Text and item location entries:
╭──

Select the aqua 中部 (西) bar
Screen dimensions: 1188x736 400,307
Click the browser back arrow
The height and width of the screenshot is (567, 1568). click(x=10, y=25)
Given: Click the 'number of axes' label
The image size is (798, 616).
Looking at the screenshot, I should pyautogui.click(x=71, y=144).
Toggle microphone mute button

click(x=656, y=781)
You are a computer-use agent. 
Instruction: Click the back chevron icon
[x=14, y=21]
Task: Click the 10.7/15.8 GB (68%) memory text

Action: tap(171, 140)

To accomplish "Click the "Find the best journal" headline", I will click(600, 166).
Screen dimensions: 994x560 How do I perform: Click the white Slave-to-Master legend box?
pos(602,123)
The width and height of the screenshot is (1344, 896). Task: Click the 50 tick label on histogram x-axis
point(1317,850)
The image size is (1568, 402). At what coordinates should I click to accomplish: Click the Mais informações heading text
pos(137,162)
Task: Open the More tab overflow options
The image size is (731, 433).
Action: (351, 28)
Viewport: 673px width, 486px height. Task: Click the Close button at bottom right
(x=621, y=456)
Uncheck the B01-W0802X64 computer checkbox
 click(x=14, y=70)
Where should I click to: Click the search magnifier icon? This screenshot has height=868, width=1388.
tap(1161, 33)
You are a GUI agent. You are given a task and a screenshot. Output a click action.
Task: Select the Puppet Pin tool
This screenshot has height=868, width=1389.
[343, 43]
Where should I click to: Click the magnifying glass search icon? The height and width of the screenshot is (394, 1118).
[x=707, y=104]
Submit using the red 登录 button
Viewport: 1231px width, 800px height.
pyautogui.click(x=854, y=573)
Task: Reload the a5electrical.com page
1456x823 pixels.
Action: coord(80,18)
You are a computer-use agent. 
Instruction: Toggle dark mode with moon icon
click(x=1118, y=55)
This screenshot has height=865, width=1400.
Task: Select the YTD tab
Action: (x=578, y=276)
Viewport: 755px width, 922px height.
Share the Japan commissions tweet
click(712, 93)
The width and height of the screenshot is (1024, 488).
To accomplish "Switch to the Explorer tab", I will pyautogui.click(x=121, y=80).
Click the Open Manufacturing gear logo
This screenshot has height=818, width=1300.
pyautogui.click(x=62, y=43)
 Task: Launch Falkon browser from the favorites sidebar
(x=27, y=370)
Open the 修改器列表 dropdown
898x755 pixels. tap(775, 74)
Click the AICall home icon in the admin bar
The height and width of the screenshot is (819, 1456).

╰──

PROMPT: Swap each occurrence of "icon" in the material for "symbol", and reproduce all the lines with nothing else changed.

ANSWER TO THIS PROBLEM:
Select the aqua 中部 (西) bar
Screen dimensions: 1188x736 400,307
Click the browser back arrow
The height and width of the screenshot is (567, 1568). click(x=10, y=25)
Given: Click the 'number of axes' label
The image size is (798, 616).
Looking at the screenshot, I should pyautogui.click(x=71, y=144).
Toggle microphone mute button

click(x=656, y=781)
You are a computer-use agent. 
Instruction: Click the back chevron symbol
[x=14, y=21]
Task: Click the 10.7/15.8 GB (68%) memory text

Action: tap(171, 140)

To accomplish "Click the "Find the best journal" headline", I will click(600, 166).
Screen dimensions: 994x560 How do I perform: Click the white Slave-to-Master legend box?
pos(602,123)
The width and height of the screenshot is (1344, 896). Task: Click the 50 tick label on histogram x-axis
point(1317,850)
The image size is (1568, 402). At what coordinates should I click to accomplish: Click the Mais informações heading text
pos(137,162)
Task: Open the More tab overflow options
The image size is (731, 433).
Action: (351, 28)
Viewport: 673px width, 486px height. Task: Click the Close button at bottom right
(x=621, y=456)
Uncheck the B01-W0802X64 computer checkbox
 click(x=14, y=70)
Where should I click to: Click the search magnifier symbol? This screenshot has height=868, width=1388.
tap(1161, 33)
You are a GUI agent. You are given a task and a screenshot. Output a click action.
Task: Select the Puppet Pin tool
This screenshot has height=868, width=1389.
[343, 43]
Where should I click to: Click the magnifying glass search symbol? The height and width of the screenshot is (394, 1118).
[x=707, y=104]
Submit using the red 登录 button
Viewport: 1231px width, 800px height.
pyautogui.click(x=854, y=573)
Task: Reload the a5electrical.com page
1456x823 pixels.
Action: coord(80,18)
You are a computer-use agent. 
Instruction: Toggle dark mode with moon symbol
click(x=1118, y=55)
This screenshot has height=865, width=1400.
Task: Select the YTD tab
Action: (x=578, y=276)
Viewport: 755px width, 922px height.
Share the Japan commissions tweet
click(712, 93)
The width and height of the screenshot is (1024, 488).
To accomplish "Switch to the Explorer tab", I will pyautogui.click(x=121, y=80).
Click the Open Manufacturing gear logo
This screenshot has height=818, width=1300.
pyautogui.click(x=62, y=43)
 Task: Launch Falkon browser from the favorites sidebar
(x=27, y=370)
Open the 修改器列表 dropdown
898x755 pixels. tap(775, 74)
Click the AICall home symbol in the admin bar
The height and width of the screenshot is (819, 1456).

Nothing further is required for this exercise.